Depois de várias contestações levadas a cabo pelos cidadãos do concelho e pela própria autarquia de Boticas contra a polémica Lei da Organização do Sistema Judiciário, que prevê a reorganização e o encerramento de vários tribunais, incluindo o Tribunal Judicial da Comarca de Boticas, um grupo de cidadãos botiquenses apresentou no final da semana passada uma Providência Cautelar de Eficácia de Acto de Regulação Provisória contra o Conselho de Ministros e o Ministério da Justiça, uma ação contra aquilo que consideram ser um verdadeiro atentado ao princípio de igualdade e ao princípio de proporcionalidade da população botiquense.
Este grupo de cidadãos, encabeçado pelo Presidente da Câmara Municipal de Boticas, Fernando Queiroga, integra também o Presidente da Assembleia Municipal, Fernando Campos, o vice-Presidente da Câmara Municipal, Guilherme Pires, a Vereadora Maria do Céu Fernandes, e os Presidentes das Juntas de Freguesia de Boticas e Granja, Sapiãos, Beça, Codessoso, Curros e Fiães do Tâmega, Alturas do Barroso e Cerdedo, Ardãos e Bobadela e de Vilar e Viveiro. Esta providência cautelar pretende contestar os intuitos da Lei da Organização do Sistema Judiciário (Lei nº69/2013), que prevê a extinção do Tribunal Judicial da Comarca de Boticas e a sua integração no novo Tribunal Judicial da Comarca de Vila Real, e do subsequente decreto-lei nº 49/2014, que procede precisamente à regulamentação dessa mesma deliberação.
Ainda no início deste ano, o Presidente da autarquia, Fernando Queiroga, tinha chamado à atenção para a ponderação errada de certos pressupostos usados como justificação para o encerramento deste Tribunal, nomeadamente no número de processos anuais que aqui dão entrada (que todos os anos têm sido superiores a 450, bem mais do que os 139 processos calculados pelo Ministério da Justiça). A isto acresce o visível desconhecimento das condições geográficas e de mobilidade da região, e uma completa desconsideração das condições socioeconómicas da população do concelho, que não terá como suportar o aumento exponencial de custos no acesso à justiça a que este encerramento obrigará. Isto porque a rede e os horários de transportes não atendem às reais necessidades da população, sobretudo da mais envelhecida, o que obrigará na maioria das vezes ao uso de táxi, uma despesa economicamente insuportável para grande parte da população no concelho.

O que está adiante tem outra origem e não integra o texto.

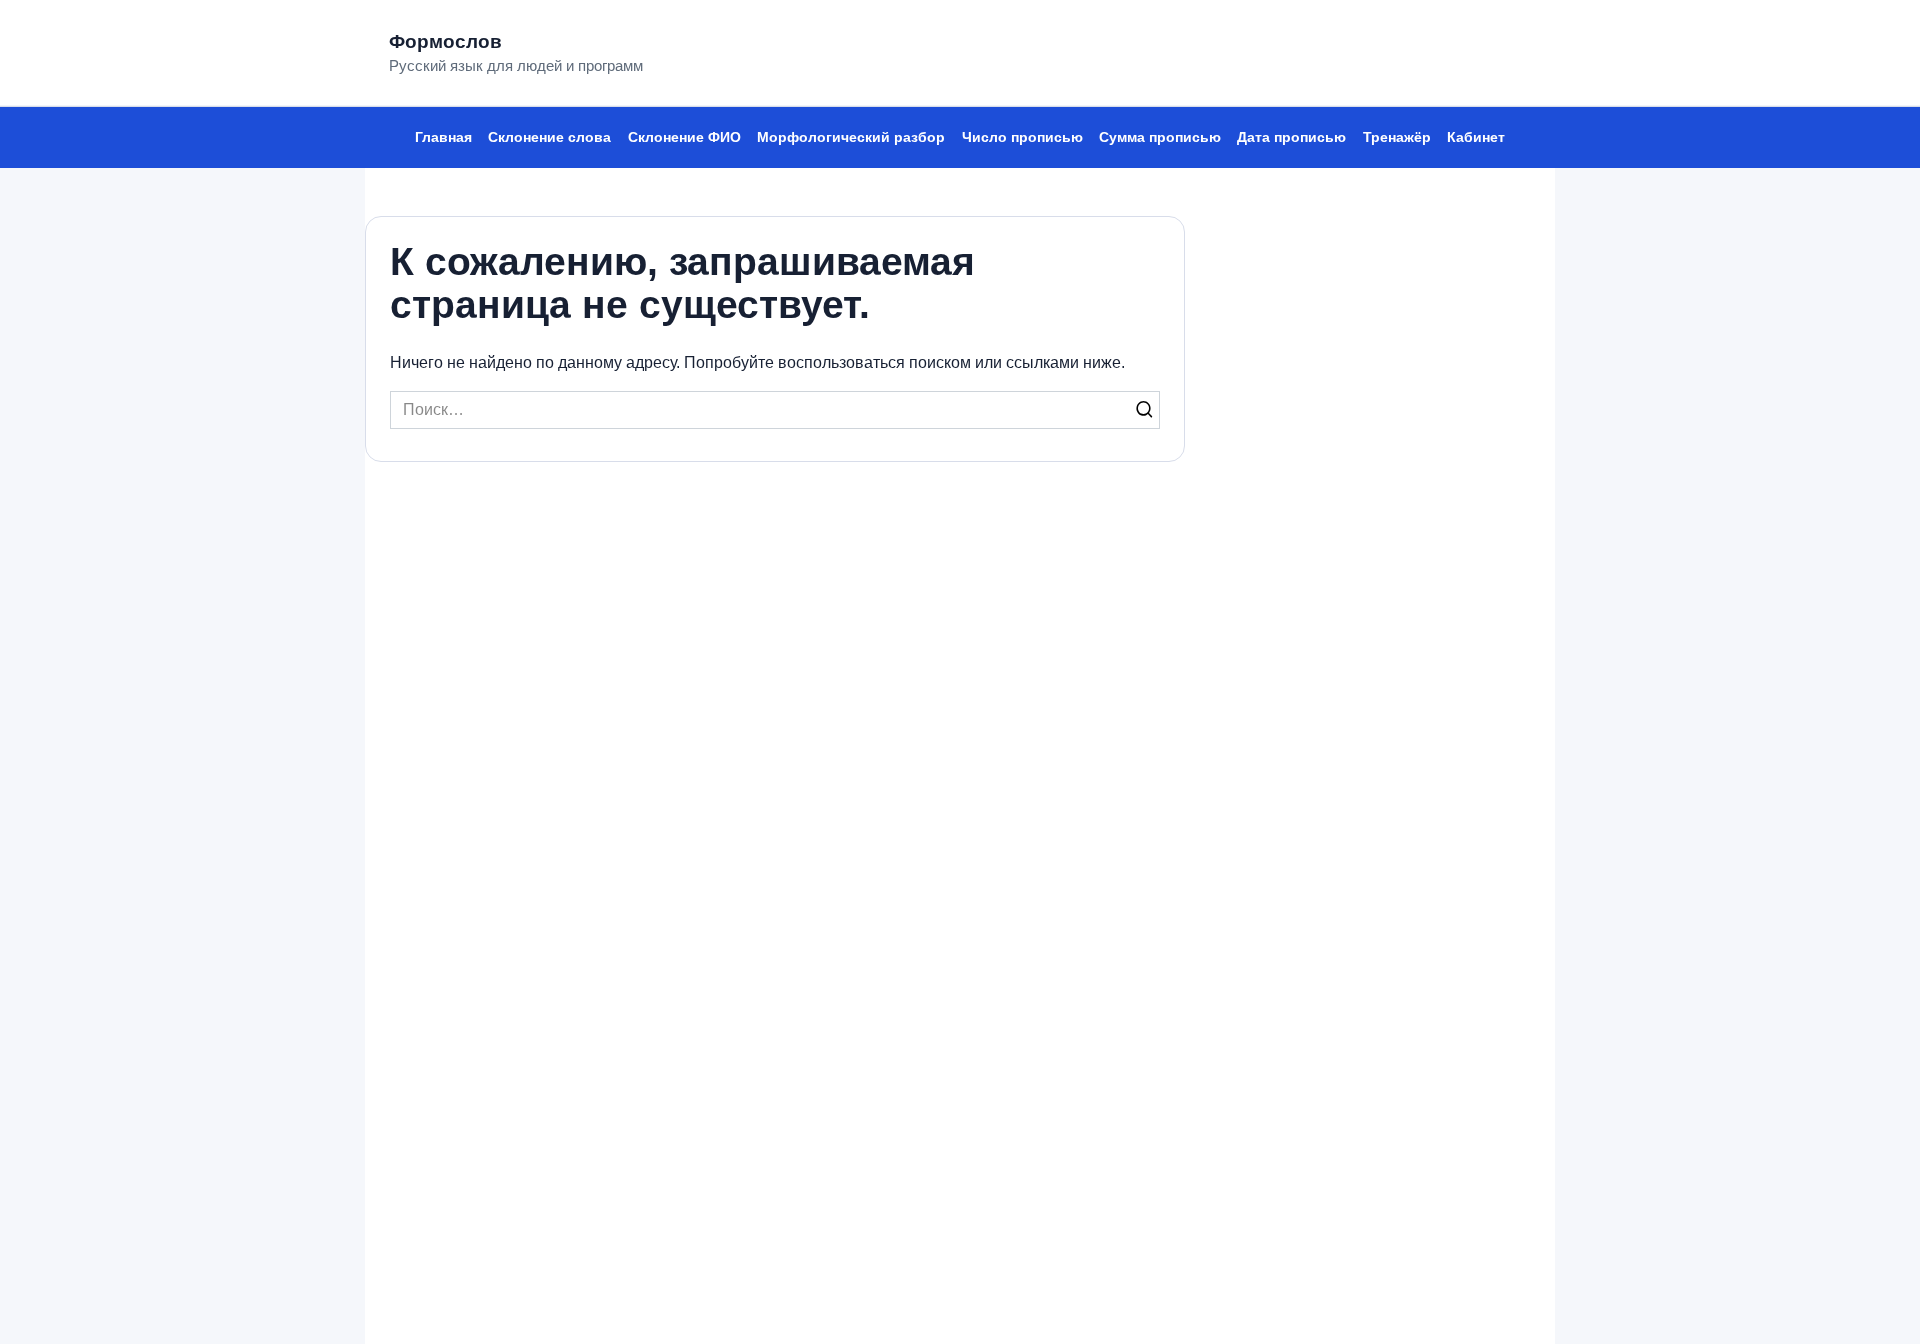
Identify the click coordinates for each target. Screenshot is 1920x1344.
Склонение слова (549, 137)
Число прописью (1022, 137)
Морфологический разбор (851, 137)
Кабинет (1476, 137)
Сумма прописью (1160, 137)
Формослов (445, 41)
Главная (443, 137)
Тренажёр (1397, 137)
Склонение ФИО (684, 137)
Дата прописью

Se atendermos ainda aos critérios estabelecidos para a extinção de alguns tribunais, vemos como este encerramento acaba até por ser injusto, uma vez que a maioria das localidades do concelho ficará a uma distância superior, no que concerne à oferta de serviços de justiça, aos 30km estipulados por este decreto-lei, que decreta também que sempre que isso aconteça, o tribunal pré-existente deve ser reconfigurado numa Secção de Proximidade. Ao contrário de outras localidades, em que o fator custo-distância foi tido em consideração, não foi previsto para Boticas a criação de outra instância que pudesse, de algum modo, atenuar os prejuízos deste encerramento. Para além do mais, o orçamento anual disponível para o funcionamento do Tribunal da Comarca de Boticas é bastante reduzido – em 2012 foi de apenas 10,500 euros, e os custos de manutenção são praticamente nulos, uma vez que estas instalações são propriedade do próprio Ministério da Justiça.
Posto isto, é claro entender a motivação desta providência cautelar, uma ação que pretende, acima de tudo, assegurar e lutar pelos direitos dos cidadãos e contribuintes do município, direitos que estão constitucionalmente protegidos – como o é o acesso incondicional a serviços de justiça, e que mesmo assim correm o risco de virem a ser violados, algo inadmissível num Estado de Direito.